**Provided data**:
• • • •

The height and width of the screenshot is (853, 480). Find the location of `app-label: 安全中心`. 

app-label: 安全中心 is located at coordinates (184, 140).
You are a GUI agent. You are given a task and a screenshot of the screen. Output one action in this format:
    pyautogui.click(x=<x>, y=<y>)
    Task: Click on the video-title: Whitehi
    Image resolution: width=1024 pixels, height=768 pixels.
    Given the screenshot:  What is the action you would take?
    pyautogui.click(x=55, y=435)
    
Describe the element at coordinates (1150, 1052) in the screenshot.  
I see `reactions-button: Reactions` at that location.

• • • •

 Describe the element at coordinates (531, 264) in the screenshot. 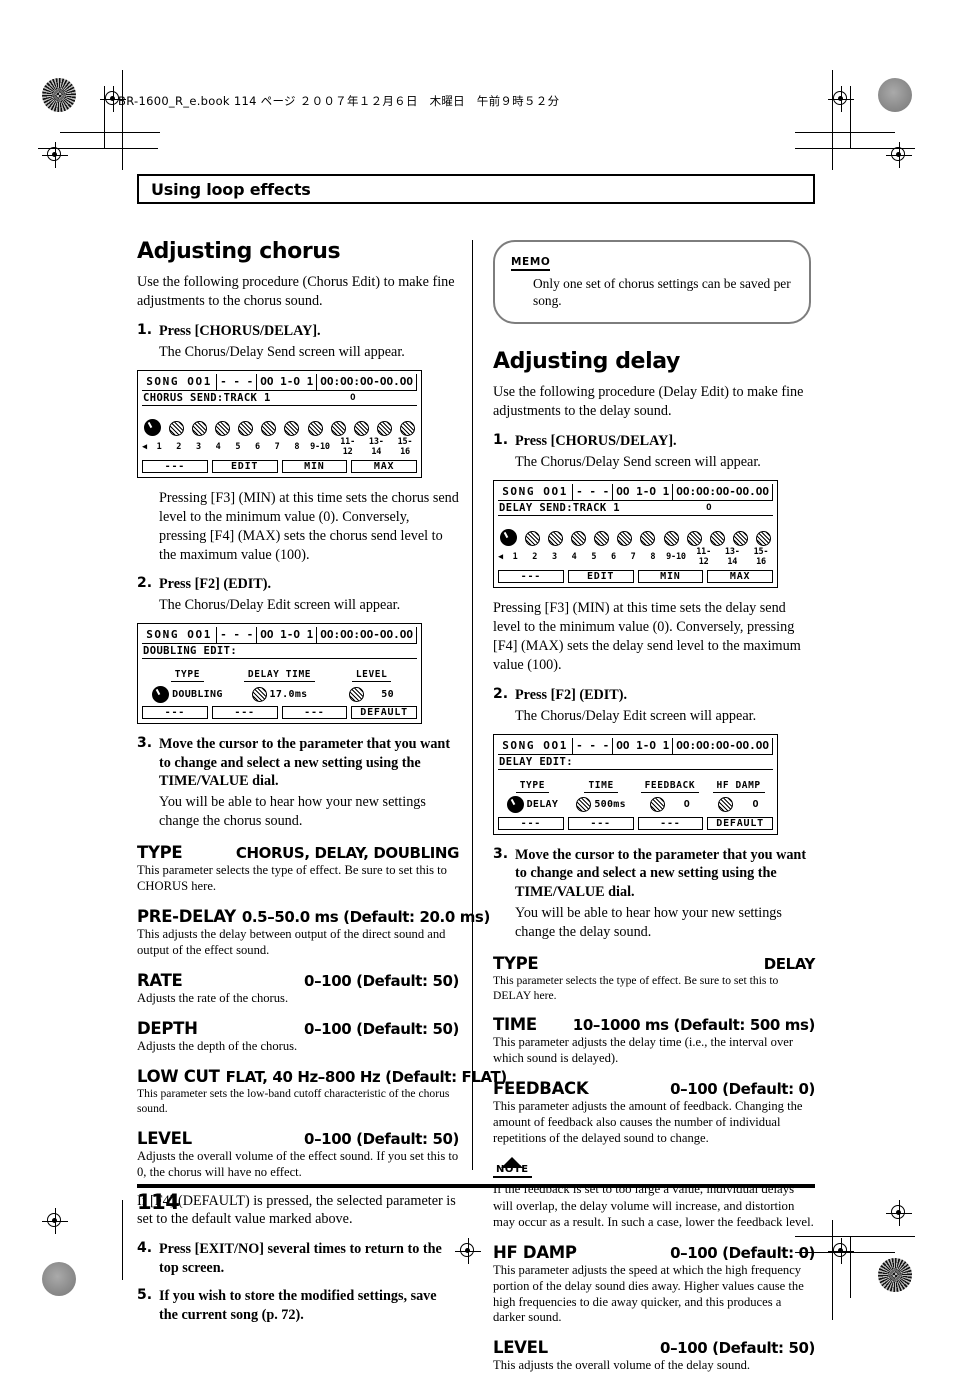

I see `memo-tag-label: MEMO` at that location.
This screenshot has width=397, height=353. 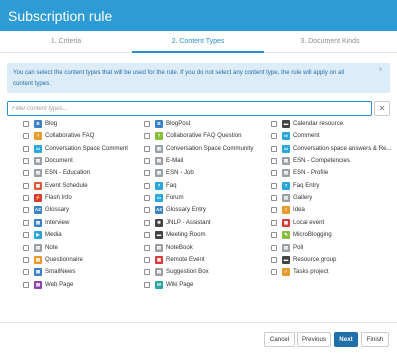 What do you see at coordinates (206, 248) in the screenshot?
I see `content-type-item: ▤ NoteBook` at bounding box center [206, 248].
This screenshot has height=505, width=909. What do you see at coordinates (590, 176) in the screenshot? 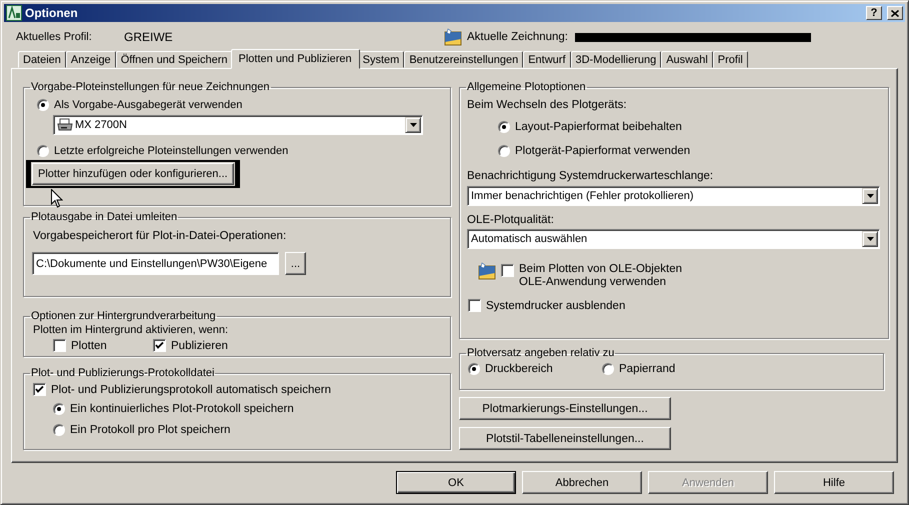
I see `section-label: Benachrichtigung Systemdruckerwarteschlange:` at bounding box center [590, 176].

• • • •

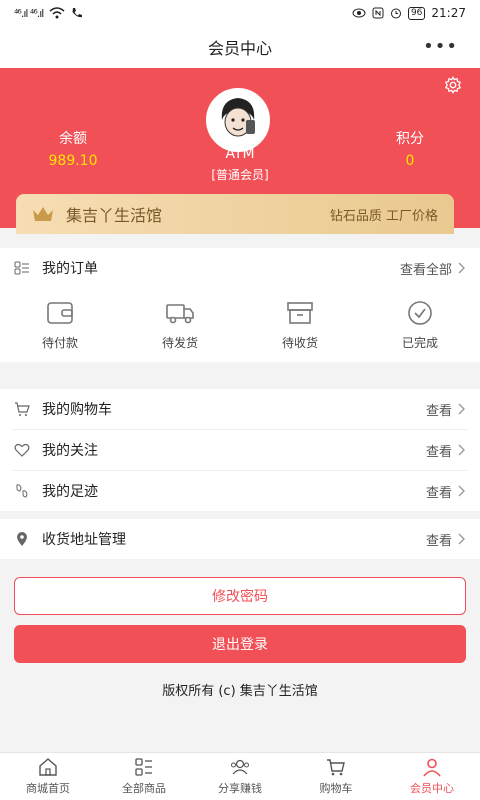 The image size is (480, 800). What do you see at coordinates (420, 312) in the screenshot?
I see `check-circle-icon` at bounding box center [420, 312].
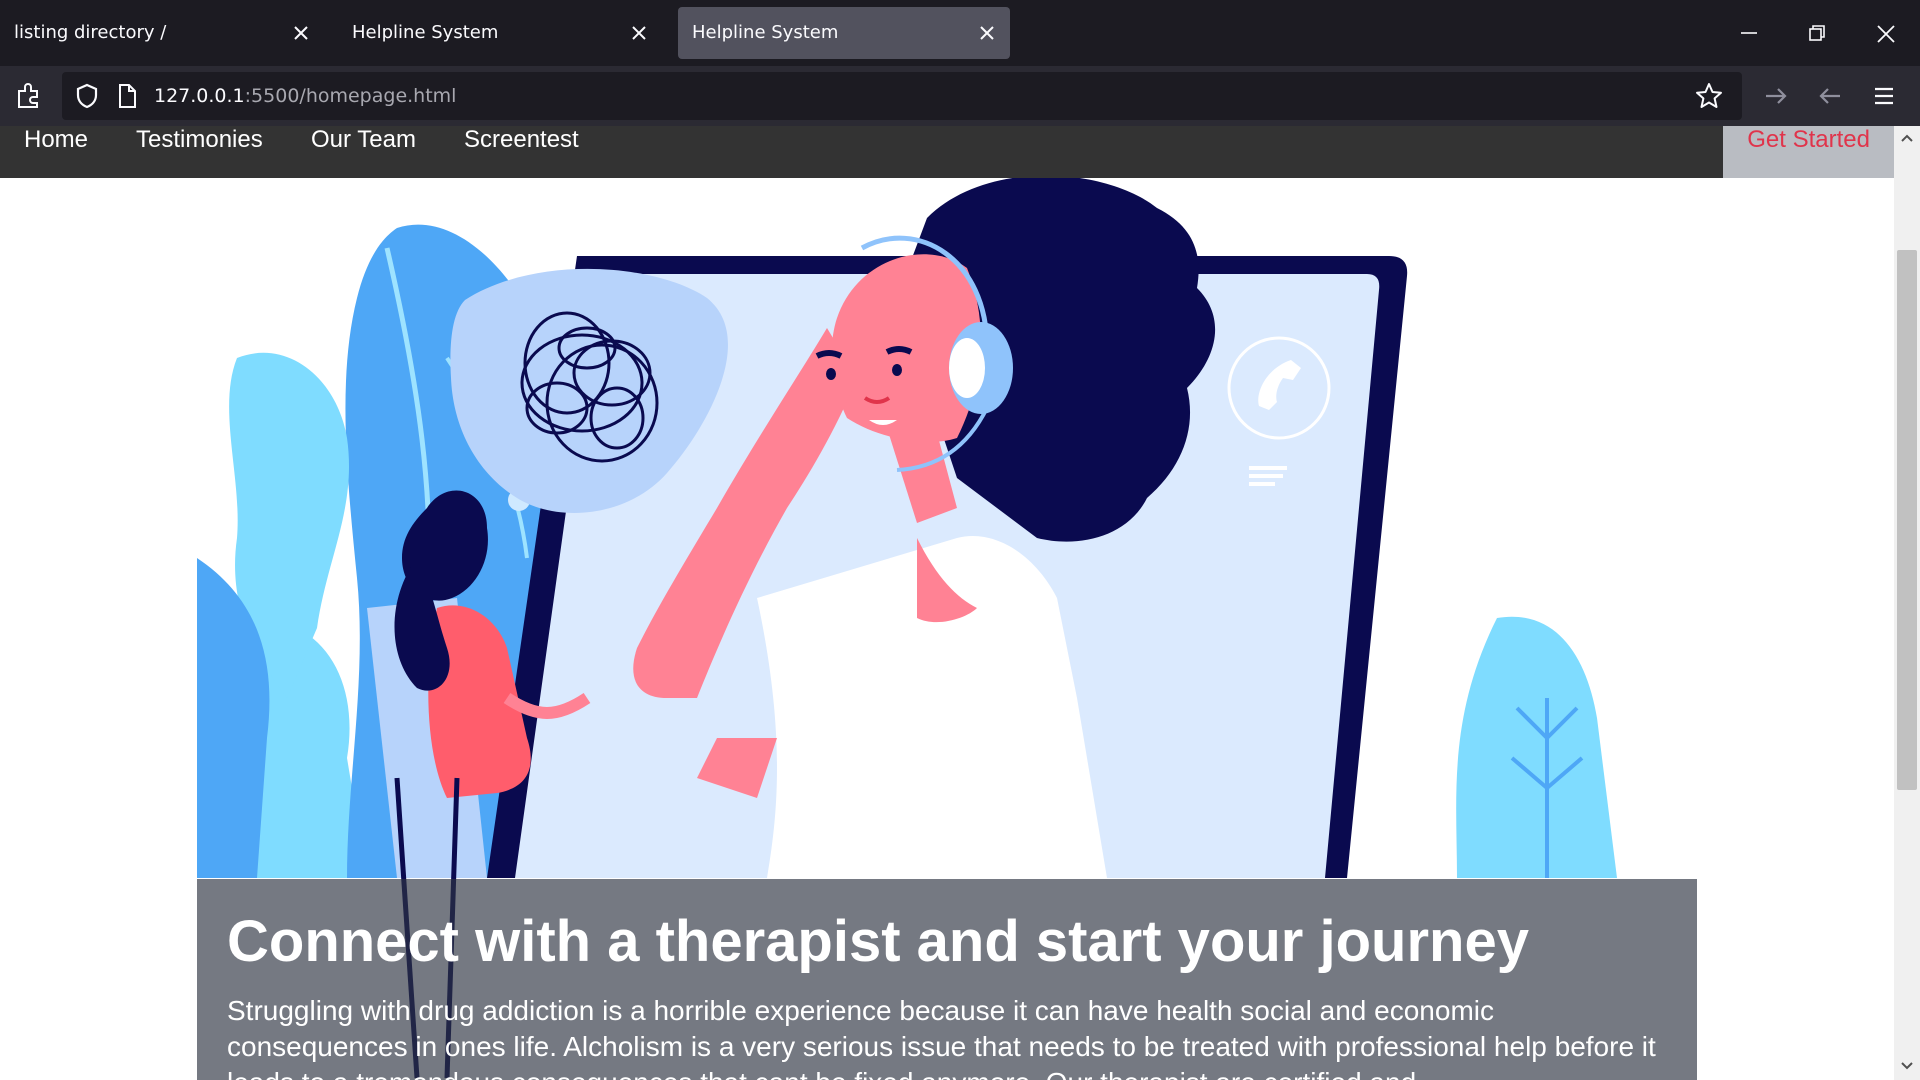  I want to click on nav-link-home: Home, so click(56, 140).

• • • •

**What you need to do**:
Copy the data above word for word, from the line with "This screenshot has height=505, width=909." to the line with "center [590, 176].", including both of those lines. Leave out the pictures.

**Solution for this task**:
This screenshot has height=505, width=909. What do you see at coordinates (590, 176) in the screenshot? 
I see `section-label: Benachrichtigung Systemdruckerwarteschlange:` at bounding box center [590, 176].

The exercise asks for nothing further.